Skala przemocy w Hondurasie jest tak duża, że kraj ten deklasuje wszystkie inne państwa w niechlubnym rankingu na podstawie wskaźników zabójstw. Liczba tego typu zbrodni na 100 tys. mieszkańców jest tam niemal dwa razy większa niż w Wenezueli. Honduras długo zresztą "pracował" na swoją pozycję wśród najniebezpieczniejszych państw. Od wielu lat wskaźnik zabójstw przekracza tam alarmujące poziomy, ale od 2007 r. liczby te szybują.

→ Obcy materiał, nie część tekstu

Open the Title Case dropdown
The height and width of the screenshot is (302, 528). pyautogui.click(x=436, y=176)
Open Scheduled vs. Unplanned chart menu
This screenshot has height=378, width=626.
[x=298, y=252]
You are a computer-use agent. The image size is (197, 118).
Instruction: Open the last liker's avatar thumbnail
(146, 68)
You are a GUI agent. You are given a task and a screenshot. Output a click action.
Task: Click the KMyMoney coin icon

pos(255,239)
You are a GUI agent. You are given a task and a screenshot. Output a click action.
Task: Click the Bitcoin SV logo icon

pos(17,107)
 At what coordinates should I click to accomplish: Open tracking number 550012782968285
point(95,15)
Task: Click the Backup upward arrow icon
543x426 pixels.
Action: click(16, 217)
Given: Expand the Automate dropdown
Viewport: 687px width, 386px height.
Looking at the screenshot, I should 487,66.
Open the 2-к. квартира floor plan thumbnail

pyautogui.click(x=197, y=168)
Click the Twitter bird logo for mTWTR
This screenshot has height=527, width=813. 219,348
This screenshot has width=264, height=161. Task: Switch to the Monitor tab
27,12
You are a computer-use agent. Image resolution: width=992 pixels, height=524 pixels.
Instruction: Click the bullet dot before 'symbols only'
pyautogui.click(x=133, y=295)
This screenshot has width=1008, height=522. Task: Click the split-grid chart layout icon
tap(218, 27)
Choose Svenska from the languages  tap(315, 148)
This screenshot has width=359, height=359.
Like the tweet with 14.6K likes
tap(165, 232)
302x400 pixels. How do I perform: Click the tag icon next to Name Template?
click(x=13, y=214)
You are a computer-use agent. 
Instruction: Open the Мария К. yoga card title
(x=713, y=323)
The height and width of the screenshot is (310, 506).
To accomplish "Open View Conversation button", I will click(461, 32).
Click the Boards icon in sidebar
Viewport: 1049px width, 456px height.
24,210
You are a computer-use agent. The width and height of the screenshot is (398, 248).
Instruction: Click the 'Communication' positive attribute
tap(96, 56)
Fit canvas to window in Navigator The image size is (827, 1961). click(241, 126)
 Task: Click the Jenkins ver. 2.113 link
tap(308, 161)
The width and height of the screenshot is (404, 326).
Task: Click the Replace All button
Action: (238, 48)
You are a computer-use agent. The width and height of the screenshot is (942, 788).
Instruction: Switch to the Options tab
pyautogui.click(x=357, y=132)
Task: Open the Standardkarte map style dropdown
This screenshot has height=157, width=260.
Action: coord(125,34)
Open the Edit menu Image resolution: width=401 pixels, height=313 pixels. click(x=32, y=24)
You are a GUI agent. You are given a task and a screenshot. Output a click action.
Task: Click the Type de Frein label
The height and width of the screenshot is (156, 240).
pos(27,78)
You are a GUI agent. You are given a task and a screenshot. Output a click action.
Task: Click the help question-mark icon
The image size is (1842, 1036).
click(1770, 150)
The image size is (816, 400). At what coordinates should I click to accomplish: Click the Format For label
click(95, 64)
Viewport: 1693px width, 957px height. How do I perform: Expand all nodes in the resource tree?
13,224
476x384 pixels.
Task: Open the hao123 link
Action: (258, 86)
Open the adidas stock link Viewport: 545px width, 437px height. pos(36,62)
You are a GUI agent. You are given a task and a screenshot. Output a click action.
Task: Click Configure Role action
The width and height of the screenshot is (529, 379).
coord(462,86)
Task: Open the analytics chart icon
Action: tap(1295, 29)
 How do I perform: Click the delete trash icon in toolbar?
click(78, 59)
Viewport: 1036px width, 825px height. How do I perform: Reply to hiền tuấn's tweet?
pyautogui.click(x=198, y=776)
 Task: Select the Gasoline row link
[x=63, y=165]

Cały obszar Ameryki Środkowej jest szczególnie zagrożony, z powodu działających tam gangów narkotykowych. Przez region przechodzi przemytniczy szlak do USA. Aktywne na terenie Hondurasu są m.in. potężne i bezwzględne kartele z Meksyku, ale także szereg innych, mniejszych grup przestępczych.
Obecnym prezydentem kraju jest Juan Hernandez, który podczas kampanii wyborczej pod koniec ubiegłego roku obiecywał, że rozprawi się z przemocą za pomocą wojska. Czy te obietnice będą miały pokrycie, pokażą przyszłe raporty UNODC.
Na zdjęciu: członkowie ekipy ekspertów medycyny sądowej zabierają ciało rzekomego członka gangu, zabitego podczas strzelaniny w Tegucigalpa; listopad 2013 r.